* MATERIAL SHOWN *

---------------

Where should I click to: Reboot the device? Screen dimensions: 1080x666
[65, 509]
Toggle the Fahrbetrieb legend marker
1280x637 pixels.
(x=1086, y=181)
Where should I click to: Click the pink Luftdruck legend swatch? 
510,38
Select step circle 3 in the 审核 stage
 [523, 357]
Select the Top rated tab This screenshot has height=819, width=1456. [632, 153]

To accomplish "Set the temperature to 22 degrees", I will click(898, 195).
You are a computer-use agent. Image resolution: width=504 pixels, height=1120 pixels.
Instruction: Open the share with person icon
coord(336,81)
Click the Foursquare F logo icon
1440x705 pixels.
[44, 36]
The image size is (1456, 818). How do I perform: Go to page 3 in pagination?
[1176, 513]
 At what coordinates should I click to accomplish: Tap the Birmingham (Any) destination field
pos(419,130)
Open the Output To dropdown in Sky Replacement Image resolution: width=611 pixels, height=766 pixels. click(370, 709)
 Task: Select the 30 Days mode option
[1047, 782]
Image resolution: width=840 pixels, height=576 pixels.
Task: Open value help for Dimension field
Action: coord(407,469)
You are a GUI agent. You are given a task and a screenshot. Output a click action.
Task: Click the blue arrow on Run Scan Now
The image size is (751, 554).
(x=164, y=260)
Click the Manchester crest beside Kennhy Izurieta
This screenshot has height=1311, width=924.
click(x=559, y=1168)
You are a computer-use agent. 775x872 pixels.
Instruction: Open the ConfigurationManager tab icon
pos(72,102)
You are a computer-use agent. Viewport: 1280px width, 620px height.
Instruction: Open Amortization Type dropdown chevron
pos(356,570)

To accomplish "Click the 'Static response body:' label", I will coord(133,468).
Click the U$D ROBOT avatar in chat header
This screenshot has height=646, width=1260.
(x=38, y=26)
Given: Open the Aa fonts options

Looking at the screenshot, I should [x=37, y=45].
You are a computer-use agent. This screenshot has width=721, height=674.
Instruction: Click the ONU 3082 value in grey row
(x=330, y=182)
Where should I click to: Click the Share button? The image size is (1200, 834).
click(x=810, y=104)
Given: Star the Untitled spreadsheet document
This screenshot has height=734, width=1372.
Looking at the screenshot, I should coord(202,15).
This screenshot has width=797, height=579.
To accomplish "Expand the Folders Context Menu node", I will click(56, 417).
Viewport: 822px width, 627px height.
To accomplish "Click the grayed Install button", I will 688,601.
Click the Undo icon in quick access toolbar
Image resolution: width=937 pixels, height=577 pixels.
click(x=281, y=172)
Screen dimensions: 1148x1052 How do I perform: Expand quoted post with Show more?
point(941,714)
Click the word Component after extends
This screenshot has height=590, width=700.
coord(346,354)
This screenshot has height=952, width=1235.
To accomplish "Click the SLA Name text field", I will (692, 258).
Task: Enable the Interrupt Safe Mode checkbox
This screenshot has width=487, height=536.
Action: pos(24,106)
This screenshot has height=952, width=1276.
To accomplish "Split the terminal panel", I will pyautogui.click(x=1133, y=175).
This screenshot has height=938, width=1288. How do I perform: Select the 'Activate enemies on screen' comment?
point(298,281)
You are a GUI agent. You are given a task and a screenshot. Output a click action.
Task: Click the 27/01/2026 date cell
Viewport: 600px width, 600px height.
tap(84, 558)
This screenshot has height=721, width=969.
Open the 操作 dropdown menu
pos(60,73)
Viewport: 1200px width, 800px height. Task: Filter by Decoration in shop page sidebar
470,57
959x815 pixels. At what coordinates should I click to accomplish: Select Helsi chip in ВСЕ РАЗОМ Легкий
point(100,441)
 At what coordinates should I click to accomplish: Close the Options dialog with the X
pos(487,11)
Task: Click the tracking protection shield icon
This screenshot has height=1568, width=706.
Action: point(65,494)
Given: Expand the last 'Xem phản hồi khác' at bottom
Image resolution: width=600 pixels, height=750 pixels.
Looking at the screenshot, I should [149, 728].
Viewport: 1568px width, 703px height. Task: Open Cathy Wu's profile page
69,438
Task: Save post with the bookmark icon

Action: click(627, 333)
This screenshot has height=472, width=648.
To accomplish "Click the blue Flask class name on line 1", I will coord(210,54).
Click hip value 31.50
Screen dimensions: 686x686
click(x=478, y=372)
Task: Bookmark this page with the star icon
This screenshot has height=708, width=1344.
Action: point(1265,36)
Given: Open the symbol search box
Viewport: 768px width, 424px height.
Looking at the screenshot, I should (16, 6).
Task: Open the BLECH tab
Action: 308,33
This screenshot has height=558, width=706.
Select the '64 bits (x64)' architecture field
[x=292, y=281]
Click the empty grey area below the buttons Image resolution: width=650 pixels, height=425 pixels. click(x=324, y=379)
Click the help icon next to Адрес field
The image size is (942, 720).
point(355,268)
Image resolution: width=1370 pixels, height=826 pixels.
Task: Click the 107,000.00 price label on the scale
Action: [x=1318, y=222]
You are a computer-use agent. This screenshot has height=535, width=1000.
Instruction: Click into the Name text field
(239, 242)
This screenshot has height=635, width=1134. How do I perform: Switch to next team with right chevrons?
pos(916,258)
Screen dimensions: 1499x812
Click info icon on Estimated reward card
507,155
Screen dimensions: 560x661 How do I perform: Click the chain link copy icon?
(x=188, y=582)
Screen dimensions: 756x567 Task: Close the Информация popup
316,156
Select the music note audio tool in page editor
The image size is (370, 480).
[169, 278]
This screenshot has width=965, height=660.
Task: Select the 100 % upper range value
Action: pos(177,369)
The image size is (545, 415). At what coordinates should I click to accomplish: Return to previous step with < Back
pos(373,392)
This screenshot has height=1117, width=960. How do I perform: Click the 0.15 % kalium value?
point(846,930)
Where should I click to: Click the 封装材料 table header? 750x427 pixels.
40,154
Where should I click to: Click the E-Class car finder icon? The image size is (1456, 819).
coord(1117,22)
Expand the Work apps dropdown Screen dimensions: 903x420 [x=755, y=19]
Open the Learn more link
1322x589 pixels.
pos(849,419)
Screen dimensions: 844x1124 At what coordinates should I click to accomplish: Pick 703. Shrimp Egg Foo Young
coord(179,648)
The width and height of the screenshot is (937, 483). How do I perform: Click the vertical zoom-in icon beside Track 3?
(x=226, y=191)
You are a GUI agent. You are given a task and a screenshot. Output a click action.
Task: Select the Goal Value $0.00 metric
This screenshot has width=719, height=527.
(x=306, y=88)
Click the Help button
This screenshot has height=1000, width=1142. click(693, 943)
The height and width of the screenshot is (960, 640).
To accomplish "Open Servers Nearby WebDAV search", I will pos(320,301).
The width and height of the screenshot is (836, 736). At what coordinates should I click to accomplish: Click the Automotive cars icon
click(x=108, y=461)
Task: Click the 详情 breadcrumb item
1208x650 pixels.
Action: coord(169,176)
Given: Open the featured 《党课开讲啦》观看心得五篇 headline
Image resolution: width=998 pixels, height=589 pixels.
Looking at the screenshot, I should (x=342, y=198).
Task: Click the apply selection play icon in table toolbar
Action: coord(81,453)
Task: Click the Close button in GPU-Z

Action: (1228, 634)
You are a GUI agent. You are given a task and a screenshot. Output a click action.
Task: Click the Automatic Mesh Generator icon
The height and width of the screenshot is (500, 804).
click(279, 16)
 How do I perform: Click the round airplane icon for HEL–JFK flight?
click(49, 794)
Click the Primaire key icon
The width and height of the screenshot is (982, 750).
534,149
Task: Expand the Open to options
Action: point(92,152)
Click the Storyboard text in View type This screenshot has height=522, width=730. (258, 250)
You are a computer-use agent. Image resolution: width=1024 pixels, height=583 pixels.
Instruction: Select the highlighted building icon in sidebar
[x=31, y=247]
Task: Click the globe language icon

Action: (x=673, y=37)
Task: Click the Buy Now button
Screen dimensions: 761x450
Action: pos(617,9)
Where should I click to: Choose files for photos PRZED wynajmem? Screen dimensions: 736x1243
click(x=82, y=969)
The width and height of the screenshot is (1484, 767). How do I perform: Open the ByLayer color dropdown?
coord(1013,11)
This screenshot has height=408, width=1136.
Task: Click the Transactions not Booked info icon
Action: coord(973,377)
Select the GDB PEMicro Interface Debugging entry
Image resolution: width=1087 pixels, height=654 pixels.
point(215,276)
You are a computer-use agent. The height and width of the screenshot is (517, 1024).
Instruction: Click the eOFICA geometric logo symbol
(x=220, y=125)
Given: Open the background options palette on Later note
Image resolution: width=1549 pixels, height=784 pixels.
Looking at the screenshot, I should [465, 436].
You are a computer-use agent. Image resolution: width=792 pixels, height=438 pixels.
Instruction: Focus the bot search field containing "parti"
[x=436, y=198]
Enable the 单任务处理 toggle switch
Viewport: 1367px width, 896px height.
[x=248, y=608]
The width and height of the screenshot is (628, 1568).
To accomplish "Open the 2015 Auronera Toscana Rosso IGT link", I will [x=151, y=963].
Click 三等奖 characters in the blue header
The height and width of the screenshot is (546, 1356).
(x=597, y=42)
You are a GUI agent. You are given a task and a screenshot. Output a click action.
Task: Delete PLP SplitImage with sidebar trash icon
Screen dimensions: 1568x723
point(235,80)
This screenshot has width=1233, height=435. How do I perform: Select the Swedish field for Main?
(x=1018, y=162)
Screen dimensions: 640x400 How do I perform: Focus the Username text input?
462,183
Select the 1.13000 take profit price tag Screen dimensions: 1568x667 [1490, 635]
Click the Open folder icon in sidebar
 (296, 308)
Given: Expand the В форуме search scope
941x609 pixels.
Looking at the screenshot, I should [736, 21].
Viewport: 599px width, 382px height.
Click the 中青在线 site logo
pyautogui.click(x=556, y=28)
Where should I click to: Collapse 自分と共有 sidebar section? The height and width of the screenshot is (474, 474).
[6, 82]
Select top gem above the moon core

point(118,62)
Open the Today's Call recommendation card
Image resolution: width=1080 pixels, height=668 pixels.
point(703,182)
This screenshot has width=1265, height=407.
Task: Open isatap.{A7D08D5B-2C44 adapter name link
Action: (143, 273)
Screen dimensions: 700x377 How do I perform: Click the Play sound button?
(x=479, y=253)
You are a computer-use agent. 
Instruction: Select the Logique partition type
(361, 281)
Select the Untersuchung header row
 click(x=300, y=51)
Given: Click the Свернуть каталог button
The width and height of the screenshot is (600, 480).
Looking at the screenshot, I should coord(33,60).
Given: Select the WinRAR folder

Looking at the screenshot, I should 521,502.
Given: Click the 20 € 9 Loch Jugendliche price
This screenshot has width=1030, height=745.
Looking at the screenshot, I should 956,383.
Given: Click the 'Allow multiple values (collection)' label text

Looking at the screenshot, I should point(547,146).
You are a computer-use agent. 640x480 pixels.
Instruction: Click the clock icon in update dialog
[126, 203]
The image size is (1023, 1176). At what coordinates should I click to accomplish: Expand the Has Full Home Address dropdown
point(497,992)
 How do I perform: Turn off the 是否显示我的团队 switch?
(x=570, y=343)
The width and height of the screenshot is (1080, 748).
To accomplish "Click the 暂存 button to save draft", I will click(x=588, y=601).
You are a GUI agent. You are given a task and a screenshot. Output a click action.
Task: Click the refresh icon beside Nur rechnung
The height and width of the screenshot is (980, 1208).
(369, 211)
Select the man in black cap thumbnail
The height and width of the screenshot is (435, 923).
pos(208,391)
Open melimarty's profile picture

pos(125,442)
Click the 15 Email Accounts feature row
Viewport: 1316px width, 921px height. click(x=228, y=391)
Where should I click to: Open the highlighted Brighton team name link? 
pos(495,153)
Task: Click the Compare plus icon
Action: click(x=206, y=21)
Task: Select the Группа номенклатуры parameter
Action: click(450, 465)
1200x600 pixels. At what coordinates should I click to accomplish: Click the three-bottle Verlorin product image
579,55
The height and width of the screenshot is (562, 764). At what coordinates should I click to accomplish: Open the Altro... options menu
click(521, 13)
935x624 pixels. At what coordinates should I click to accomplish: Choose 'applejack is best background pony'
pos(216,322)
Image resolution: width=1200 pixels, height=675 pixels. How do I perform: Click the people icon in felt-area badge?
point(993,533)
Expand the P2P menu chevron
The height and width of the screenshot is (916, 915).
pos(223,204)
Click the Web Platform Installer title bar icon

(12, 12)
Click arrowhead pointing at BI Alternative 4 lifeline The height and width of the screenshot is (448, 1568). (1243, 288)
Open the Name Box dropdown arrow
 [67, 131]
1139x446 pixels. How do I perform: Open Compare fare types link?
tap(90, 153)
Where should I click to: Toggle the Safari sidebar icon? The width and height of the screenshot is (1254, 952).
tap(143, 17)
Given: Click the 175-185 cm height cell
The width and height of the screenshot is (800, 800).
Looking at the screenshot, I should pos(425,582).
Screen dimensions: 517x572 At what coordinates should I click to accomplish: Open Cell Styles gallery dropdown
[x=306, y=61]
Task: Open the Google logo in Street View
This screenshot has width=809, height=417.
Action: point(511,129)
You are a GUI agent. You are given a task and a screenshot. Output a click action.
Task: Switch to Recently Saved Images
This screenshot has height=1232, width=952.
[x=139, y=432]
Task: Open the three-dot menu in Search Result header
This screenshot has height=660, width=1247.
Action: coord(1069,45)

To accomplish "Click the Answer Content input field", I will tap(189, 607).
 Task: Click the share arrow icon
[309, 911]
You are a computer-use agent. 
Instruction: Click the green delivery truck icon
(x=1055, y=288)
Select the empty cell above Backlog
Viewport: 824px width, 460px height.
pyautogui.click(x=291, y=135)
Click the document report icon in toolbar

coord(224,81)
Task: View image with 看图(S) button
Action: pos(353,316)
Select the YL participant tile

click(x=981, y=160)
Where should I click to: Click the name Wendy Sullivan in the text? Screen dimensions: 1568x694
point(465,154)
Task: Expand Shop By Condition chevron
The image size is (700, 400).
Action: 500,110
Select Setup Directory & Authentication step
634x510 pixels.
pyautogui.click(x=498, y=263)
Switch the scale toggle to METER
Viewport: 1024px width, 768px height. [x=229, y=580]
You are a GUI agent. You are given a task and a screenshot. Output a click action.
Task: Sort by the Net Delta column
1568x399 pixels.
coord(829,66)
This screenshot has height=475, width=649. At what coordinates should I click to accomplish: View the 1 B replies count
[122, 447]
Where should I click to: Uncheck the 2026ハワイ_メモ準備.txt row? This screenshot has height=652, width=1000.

---------------

Every line from the first entry to the line containing "Select the Top" should be transcribed exactly, and nothing beyond it.

Where should I click to: Reboot the device? Screen dimensions: 1080x666
[65, 509]
Toggle the Fahrbetrieb legend marker
1280x637 pixels.
(x=1086, y=181)
Where should I click to: Click the pink Luftdruck legend swatch? 
510,38
Select step circle 3 in the 审核 stage
 [523, 357]
Select the Top rated tab This screenshot has height=819, width=1456. [632, 153]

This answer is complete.